Project Motor Racing features over 70 cars, and I admire the distilled approach of focusing strictly on racing models. Ferrari and McLaren appear to have turned down a seat at the table for now – which does create some hefty holes in the categories it focuses on – but it’s particularly neat to see some of the old GT and N-GT cars that rarely get much love in contemporary racing games. For instance, I’ve always had a soft spot for the Lister Storm and its 7.0l V12. After all, there ain’t no replacement for displacement.

The cars look nice in the menu screens, but they’re not as glamorous out on track. In action, it’s actually quite washed out, and it absolutely does not look a generation newer than the excellent Project CARS 2. Damage is underwhelming, as is the rain. There are a lot of layers to the sound, which does capture a good deal of the raw, mechanical noises of a race car – although broadly speaking there’s room for improvement, and I’d love the engine notes to be a little thicker and throatier.

In terms of how the cars handle, however, I’m tugged in two directions – literally, in this instance. There’s really nothing more important to a race sim than the handling, and I have to say there are some car and track combos in Project Motor Racing where I’ve felt very satisfied with the overall feel on a wheel (the only PlayStation wheel I have is the Thrustmaster T-GT II, which isn’t a direct-drive wheel, but is about as good as belt-driven wheels get in terms of force feedback).

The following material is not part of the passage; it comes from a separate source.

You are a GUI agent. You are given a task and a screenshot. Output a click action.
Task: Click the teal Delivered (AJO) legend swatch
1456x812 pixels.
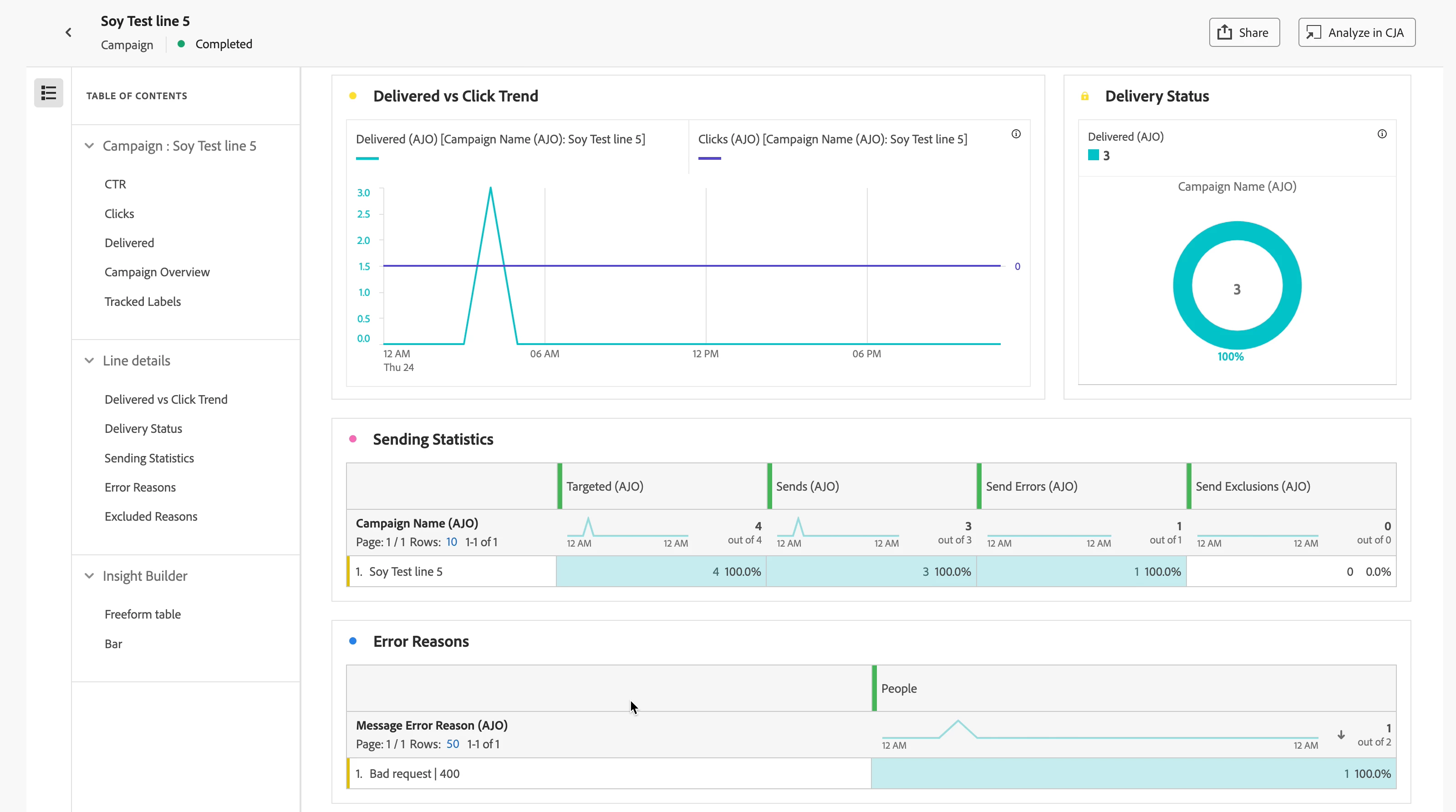click(1093, 155)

For instance, in a GT3 car like the Audi R8 or the Ford Mustang at Mount Panorama, I can lap clean and the cars feel compliant beneath me. Am I as quick as a real GT3 driver? Not at all, and I’m probably underdriving the cars by some margin – but it does all feel quite intuitive to me at the speed I race. The buzz from kerbs is strong, and the sensation of weight fluctuating is impressively pronounced – like everything lightening up for a beat as you barrel over a crest and your car becoming heavier and stickier as you scoot from the end of a slope. This is a big factor on a track with such profound elevation changes, like Bathurst. The disparity in performance on a cold tyre versus a warm tyre is also huge in Project Motor Racing, and the very real necessity to drive the first lap or so more delicately is also a satisfying enough challenge here.

I’ve been far less confident in other cars, however. The hypercars are the worst culprits. They just want me dead. Obviously I’m not a professional racing driver, and I’m not going to speak to you like I am – or act like I know exactly what’s going on beneath the surface of something like Project Motor Racing when it comes to simulating a Le Mans prototype. The hypercars, however, are undriveable out of the box – even on a wheel. They pull left and right, they slip, slide, and scrub – and there’s just zero feeling of the immense downforce I expected. For clarity, we’re talking about cars that produce four times as much downforce as they do drag.

Unfortunately, on gamepad, the news is worse. It’s just way too twitchy to be a satisfying sim on a standard controller – especially when the tiniest erroneous flick of a stick can mean a nonsense penalty. I tried dialling down the sensitivity of the steering, but it really had little effect. Cars (especially the prototypes) get so unsettled when steering from left to right on a gamepad I just can’t really recommend picking up Project Motor Racing if that’s exclusively the way you plan to play it.